• Problems to work on
[1] In the passage on dopamine receptors and hypotension, list the organs named as requiring high blood flow for the "fight or flight" response.
[2] Answer these questions from the passage on dopamine receptors and hypotension:
(a) What systolic and mean pressures define hypotension?
(b) Above what dose does dopamine cause vasoconstriction?
(c) What heart rate range is given for cats?

Document segment Block Start

Dopaminergic receptors are found in both the central nervous system and peripheral organs. In the central nervous system, dopamine receptors are widely expressed because they are involved in the control of locomotion, cognition, emotion, and affect as well as neuroendocrine secretion. In the periphery, dopamine receptors are present in kidney, vasculature, and pituitary, where they affect sodium homeostasis, vascular tone, and hormone secretion. Dopamine receptors are also found in the heart. It has been shown that activation of dopaminergic receptors by dopamine hydrochloride produces an inotropic effect (causes more intense contractions) on the heart muscle that, in turn, can raise blood pressure. Dopamine may also help correct low blood pressure due to low systemic vascular resistance. A unique property of dopamine is that low doses cause vasodilation and decreased systemic blood pressure; high doses (>7 mcg/kg/min) cause vasoconstriction and increase systemic blood pressure.

All the above-described mechanisms are activated under stress states in the body. When increased hemodynamic demand occurs, a whole-body response which, in part, consists of hormones and neurotransmitters is activated. This activation helps to maintain or improve blood pressure and perfusion. As part of the activation process, epinephrine, norepinephrine, and dopamine are released into the circulation and interact with alpha, beta, and dopaminergic receptors to enhance blood flow to organs (brain, heart, lung, skeletal muscle) that require high blood flow and are essential for the “fight or flight” response while reducing blood flow to organs less essential to the immediate survival of the animal. This activation includes change in vasomotor tone which is modulated by alpha and dopaminergic receptors in the blood vessels. All injured, sick, or stressed animals evoke this response to some degree. The ability of the body to respond to these inputs is critical to maintain blood pressure and perfusion under abnormal conditions. The inability to maintain this response for an extended time can lead to the development of hypotension and shock states. In those cases, immediate intervention is required to avoid irreversible damage to the patient.

Hypotension

Hypotension is defined as systolic blood pressure of less than 90 millimeters of mercury (mm Hg) or mean pressure of less than 60 mm Hg. In the injured or critical patient, mean pressure is most commonly used as a benchmark for intervention unless the selected measurement technique (Doppler) does not measure that value in which case systolic pressure is benchmarked. Hemodynamic factors that contribute to hypotension include the following.

Heart Rate

Plays a significant role in blood pressure regulation. Studies have shown that heart rates less than 70 or greater than 200 beats per minute in the dog significantly reduce cardiac output. In cats, the heart rate should be greater than 100 and less than 225 beats per minute. These cut points are not only for hemodynamic parameters but also for electrophysiologic reasons in that, arrhythmias may be noted at heart rates outside this range.

Document segment Block End
Record excerpts Block Start

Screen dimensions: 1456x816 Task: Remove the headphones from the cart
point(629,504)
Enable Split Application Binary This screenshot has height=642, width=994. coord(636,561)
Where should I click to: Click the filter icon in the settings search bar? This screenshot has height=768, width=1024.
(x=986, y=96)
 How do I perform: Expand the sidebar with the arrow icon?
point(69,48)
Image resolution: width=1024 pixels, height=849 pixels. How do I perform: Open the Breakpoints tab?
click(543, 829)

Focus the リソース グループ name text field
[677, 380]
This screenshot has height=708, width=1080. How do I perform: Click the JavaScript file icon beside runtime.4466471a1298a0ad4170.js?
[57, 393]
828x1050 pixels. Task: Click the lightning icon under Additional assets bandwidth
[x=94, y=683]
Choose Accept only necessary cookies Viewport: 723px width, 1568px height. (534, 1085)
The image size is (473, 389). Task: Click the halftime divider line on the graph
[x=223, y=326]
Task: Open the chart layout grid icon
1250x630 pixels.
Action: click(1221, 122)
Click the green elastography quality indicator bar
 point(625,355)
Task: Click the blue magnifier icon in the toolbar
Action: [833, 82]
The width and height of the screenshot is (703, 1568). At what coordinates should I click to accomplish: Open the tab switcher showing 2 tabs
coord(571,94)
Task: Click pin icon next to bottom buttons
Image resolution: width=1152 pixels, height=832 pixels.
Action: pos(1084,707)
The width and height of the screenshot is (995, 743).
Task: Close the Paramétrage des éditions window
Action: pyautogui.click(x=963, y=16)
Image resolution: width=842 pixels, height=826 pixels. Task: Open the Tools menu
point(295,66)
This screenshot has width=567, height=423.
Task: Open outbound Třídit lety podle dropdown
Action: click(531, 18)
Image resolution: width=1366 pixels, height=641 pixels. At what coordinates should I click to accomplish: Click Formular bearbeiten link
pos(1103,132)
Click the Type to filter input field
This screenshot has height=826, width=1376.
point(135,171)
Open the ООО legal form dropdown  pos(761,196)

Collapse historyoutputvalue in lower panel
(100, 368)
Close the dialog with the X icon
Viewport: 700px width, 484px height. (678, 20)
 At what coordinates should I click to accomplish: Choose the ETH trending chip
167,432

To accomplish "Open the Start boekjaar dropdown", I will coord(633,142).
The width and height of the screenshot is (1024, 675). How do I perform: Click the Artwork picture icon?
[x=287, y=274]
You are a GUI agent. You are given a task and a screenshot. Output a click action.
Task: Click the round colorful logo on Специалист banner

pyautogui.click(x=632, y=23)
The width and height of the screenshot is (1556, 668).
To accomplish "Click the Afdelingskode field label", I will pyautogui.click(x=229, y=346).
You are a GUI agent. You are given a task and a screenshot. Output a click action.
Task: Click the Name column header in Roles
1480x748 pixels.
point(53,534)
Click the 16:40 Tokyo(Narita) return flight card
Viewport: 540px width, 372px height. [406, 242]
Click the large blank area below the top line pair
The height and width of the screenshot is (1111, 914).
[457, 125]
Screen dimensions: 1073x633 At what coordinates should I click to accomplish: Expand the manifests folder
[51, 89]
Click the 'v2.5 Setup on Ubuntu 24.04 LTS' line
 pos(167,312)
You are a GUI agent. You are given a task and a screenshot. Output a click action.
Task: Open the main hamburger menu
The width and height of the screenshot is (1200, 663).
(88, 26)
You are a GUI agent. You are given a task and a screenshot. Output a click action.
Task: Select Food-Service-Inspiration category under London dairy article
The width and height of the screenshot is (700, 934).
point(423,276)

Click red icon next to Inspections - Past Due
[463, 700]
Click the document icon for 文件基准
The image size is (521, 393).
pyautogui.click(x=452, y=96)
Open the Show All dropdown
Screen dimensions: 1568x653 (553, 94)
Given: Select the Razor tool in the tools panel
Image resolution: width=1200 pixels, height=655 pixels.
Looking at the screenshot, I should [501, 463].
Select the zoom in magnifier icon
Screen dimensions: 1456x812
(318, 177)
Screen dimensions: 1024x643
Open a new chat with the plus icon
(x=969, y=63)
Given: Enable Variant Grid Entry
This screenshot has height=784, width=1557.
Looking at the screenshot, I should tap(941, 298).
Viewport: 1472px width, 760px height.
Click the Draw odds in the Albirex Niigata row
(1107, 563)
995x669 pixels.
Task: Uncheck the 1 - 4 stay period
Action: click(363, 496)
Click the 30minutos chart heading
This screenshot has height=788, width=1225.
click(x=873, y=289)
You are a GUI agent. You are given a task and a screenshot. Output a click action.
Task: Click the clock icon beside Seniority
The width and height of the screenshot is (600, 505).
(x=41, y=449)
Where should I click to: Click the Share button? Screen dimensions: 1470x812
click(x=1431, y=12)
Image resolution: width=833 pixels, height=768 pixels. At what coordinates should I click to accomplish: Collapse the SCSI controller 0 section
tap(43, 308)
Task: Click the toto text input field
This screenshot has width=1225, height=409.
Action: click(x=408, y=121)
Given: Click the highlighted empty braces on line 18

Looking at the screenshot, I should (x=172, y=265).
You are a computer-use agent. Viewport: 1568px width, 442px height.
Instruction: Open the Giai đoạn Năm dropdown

Record excerpts Block End

• Outputs in order
[1] Brain, heart, lung, skeletal muscle

[2]
(a) Systolic blood pressure less than 90 mm Hg or mean pressure less than 60 mm Hg
(b) 7 mcg/kg/min
(c) Greater than 100 and less than 225 beats per minute